Литмир - Электронная Библиотека

Поезд домой. Непривычно пусто. Лишь напротив молодая женщина с пузом, любуется платьицем для своего будущего ребёнка. Нашла какие-то неполадки в цветочках, то есть в цветочке… розочке. И кусает, кусает… Гладит, а потом опять кусает, пытаясь откусить неполадок. Зубы оскалила как зверь. Самка. Сейчас залезла с ногами на сиденье – это её «rest» (отдых).

_________________________

*– Я люблю это! Я люблю то!

На меня ноль внимания. А между тем, я – её будущее, которого она не признает, не замечает. Она же – моё окарикатуренное прошлое.

Разные судьбы. Я была беременна моей девочкой, сильно беременна, но ещё не полные восемь месяцев, ещё до генерального избиения мужем, только ещё накануне (избиения), и соседка-старушка Л. М. попросила меня отнести на киностудию «Мосфильм» старинную фарфоровую статуэтку: амазонку, восседающую на коне; она (Л.М.) слышала по радио, что съёмочная группа, кажется, «Былое», покупает для фильма реквизит, вещи предыдущих, старых эпох, ушедших. И в расчёте на небольшие комиссионные от старушки (Лёша денег не давал совсем), я отправилась на киностудию, держа статуэтку в руках, облачённых в дырявые варежки.

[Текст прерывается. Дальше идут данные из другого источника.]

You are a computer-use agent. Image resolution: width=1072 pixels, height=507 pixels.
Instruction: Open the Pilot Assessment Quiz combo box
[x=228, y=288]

Мне объяснили, как пройти к группе «Былое»… И вот, в конце запутанного, и потому не короткого пути, у входа в павильон группы «Былое» (кажется, так) сидел в компании двух милых девочек бородатый вальяжный мужчина в дублёнке… Ал? Ал! Он, мой первый мужчина, и поздно отступать. Сдёрнула я варежки, чтобы зажатые в кулак они были лишены дерзости демонстрировать дырки; попыталась прилизать чёлку чуть послюнявленными пальцами; запахнула полы куцего коричневого пальтишка; втянула как могла живот – теперь стало месяцев так на пять, и даже на четыре с половиной. Итак, слегка подретушировала жалкий облик свой. Услышала как сквозь сон: «Ну что, как поживаешь?» Что-то мямлила в ответ, что-то про «надоевший антиквариат» (сердце бешено билось). Потом выдавила: «А ты… как?» Он взял в руки фарфоровую статуэтку, жадно её разглядывал – девчонки куда-то делись, наверное, ушли внутрь павильона – продолжая разговор: вот, мол, женился, удачно, на дочери партийного босса. «Ты ведь тогда так странно исчезла, вот я и женился…» (Сокрушённый взгляд, видимо, научился от актёров, а скорее даже, от актрис.) «Что поделаешь, Ал, – сымпровизировала я в ответ. – Эта вот статуэтка… Помню, купила её к своему дню рождения, влезла в долги… И теперь сожалею, что её купила. Она мне не очень нужна… Вовсе не нужна. А вам, я слышала…» Он торговался совсем как на базаре, при этом я боялась, что он скажет: «Ты мне должна за розовые розы», – скажет и вычтет, но обошлось. Рассчитался, хоть не щедро, и я отправилась назад, на Южинский переулок, со втянутым до четырёх с половиной животом, придерживая полы куцего коричневого пальтишка, из-под которого выглядывал обшарпанный подол неуместной для сезона сатиновой юбки в цветы-и-фрукты....

Моя остановка.

А прекрасное новогоднее воспоминание придёт в другой раз. В другом поезде.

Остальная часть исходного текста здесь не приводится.